■ **Предоставленный отрывок**

►

Гидрогенолиз и гидрирование. Эти процессы направлены на получение органических продуктов, образующихся в результате насыщения водородом C–O–C-связей в лигнине. По сравнению с пиролизом, гидрогенизационные процессы обычно проводят при более низких температурах от 300 до 600°С. Выход монофенолов в этих условиях выше, в то время как твердого углеродного остатка образуется меньше [60, 66]. Реакцию проводят в среде таких растворителей, как тетралин, формиат натрия и муравьиная кислота, служащих жидкофазными донорами водорода [60, 109113]. В этом направлении наибольшее внимание уделяется каталитическим процессам, позволяющим проводить превращение лигнина в более мягких условиях.

Каталитический гидрогенолиз лигнина с использованием водорода в присутствии катализатора NiMo на алюмосиликате позволяет достигать выход био-масла до 65 мас. % [114]. При гидрогенизации органосольвентного лигнина повышение давления водорода с 5 до 14 МПа позволило увеличить выход био-масла с 20 до 57 мас. %, а фенольной фракции с 7 до 12.3 мас. % [115].

Эффективный метод гидрогенизации лигнина в среде изопропанола с использованием катализатора Ni–Mo2C/C (Т = 250°С, время реакции 2 ч и начальное давление Н2 2.0 МПа), позволяет получать фенолы, гваяколы и триметоксибензолы с суммарной селективностью до 60% [111]. Лигнин гидрируют до мономерных фенолов (например, гваяколов и сиринголов) с использованием других типов катализаторов, включая благородные металлы, такие как Pt, Ru, Pd и Rh, оксиды металлов, такие как CoMo/Al2O3 и активированный уголь [113, 117120].

В присутствии катализатора Ru/C сравнили состав продуктов каталитического гидрогенолиза органосольвентных лигнинов, полученных из китайской пихты и клена в смеси закритического этанола и 1-бутанола при 300°С, давлении 40 МПа и времени реакции 40 мин [121]. Оказалось, что лигнин китайской пихты дает меньше био-масла (32 мас. %), чем лигнин, полученный из клена (41 мас. %). Это объясняют различным строением лигнина, выделенного из различных сортов древесины. Биметаллические катализаторы AuxPd1 – x использовали для гидрогенолиза лигнина и модельных соединений, выделяемых из лигнина, в присутствии муравьиной кислоты при низкой температуре. В этих работах был достигнут 44.1% выхода множества ценных монофенолов [122]. Превращение щелочного лигнина в суперкритическом этаноле в присутствии катализатора CuMgAlOх приводит к высокому выходу ароматических углеводородов (23 мас. %) без образования твердого остатка [123].

◄

■ **Сохранённые данные**
►

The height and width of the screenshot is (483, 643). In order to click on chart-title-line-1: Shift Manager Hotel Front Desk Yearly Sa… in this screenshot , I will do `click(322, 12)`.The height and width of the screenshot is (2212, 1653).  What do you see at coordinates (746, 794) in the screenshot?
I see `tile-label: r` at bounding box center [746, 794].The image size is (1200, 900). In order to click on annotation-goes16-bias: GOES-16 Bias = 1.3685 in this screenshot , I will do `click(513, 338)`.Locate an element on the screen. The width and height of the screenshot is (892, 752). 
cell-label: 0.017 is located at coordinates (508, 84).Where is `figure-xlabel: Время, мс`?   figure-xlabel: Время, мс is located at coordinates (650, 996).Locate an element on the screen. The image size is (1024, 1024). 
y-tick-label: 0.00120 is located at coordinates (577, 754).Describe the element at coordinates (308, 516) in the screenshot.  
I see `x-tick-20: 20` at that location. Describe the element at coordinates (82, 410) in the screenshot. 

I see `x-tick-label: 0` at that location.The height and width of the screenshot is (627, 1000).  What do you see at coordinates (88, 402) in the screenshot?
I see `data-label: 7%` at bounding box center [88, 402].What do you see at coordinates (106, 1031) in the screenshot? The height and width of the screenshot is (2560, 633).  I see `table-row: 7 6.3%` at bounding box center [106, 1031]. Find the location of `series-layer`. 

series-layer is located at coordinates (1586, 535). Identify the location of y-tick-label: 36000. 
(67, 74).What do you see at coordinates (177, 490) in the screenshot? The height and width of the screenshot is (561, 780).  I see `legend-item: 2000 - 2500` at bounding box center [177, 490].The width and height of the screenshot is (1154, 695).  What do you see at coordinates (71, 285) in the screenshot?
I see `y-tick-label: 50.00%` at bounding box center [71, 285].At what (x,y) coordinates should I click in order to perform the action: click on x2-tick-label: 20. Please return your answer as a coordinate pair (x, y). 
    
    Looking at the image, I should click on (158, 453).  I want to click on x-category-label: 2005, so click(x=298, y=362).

◄

■ **Набор заданий**
a – Перепишите фрагмент отрывка о гидрогенолизе лигнина, начиная со слов «Гидрогенолиз и гидрирование.» и далее вплоть до слов «более мягких условиях.», заменив «тетралин» на «декалин».
b – Допишите следующую часть текста о гидрогенолизе и гидрировании лигнина, продолжив его после последнего предложения.
Приведённый материал никак не связан с отрывком о гидрогенолизе лигнина.

■ **Результаты выполнения**
a –
Гидрогенолиз и гидрирование. Эти процессы направлены на получение органических продуктов, образующихся в результате насыщения водородом C–O–C-связей в лигнине. По сравнению с пиролизом, гидрогенизационные процессы обычно проводят при более низких температурах от 300 до 600°С. Выход монофенолов в этих условиях выше, в то время как твердого углеродного остатка образуется меньше [60, 66]. Реакцию проводят в среде таких растворителей, как декалин, формиат натрия и муравьиная кислота, служащих жидкофазными донорами водорода [60, 109113]. В этом направлении наибольшее внимание уделяется каталитическим процессам, позволяющим проводить превращение лигнина в более мягких условиях.

b –
Основная проблема производства монофенильных продуктов из лигнина – это нежелательная реполимеризация фрагментированных структур лигнина. Другая проблема – контроль степени реакции гидрогенизации, так как полная гидрогенизация ароматических колец из практических соображений нежелательна [124].

Гидролиз. Лигнин гидролизуют при 280–400°C в докритической или сверхкритической воде. Время реакции варьируют от нескольких минут до нескольких часов при 20–25 МПа общего давления [26, 60]. Вблизи критической точки (22 МПа и 374°C) вода обладает необычными свойствами, такими как низкая вязкость и высокая способность к растворнению органических веществ, что делает околокритическую воду благоприятной средой для эффективных и быстрых реакций. Высокая концентрация H+ и OH в околокритической воде может ускорять реакции гидролиза, катализируемые кислотой или основанием [26, 125127]. Оказалось, однако, что более высокая конверсия в метоксифенолы или гидроксифенолы достигается в докритических условиях, при которых связи лигнина расщепляются при умеренных температурах (280–370°C) и сохраняется ароматический характер молекул монолигнолов.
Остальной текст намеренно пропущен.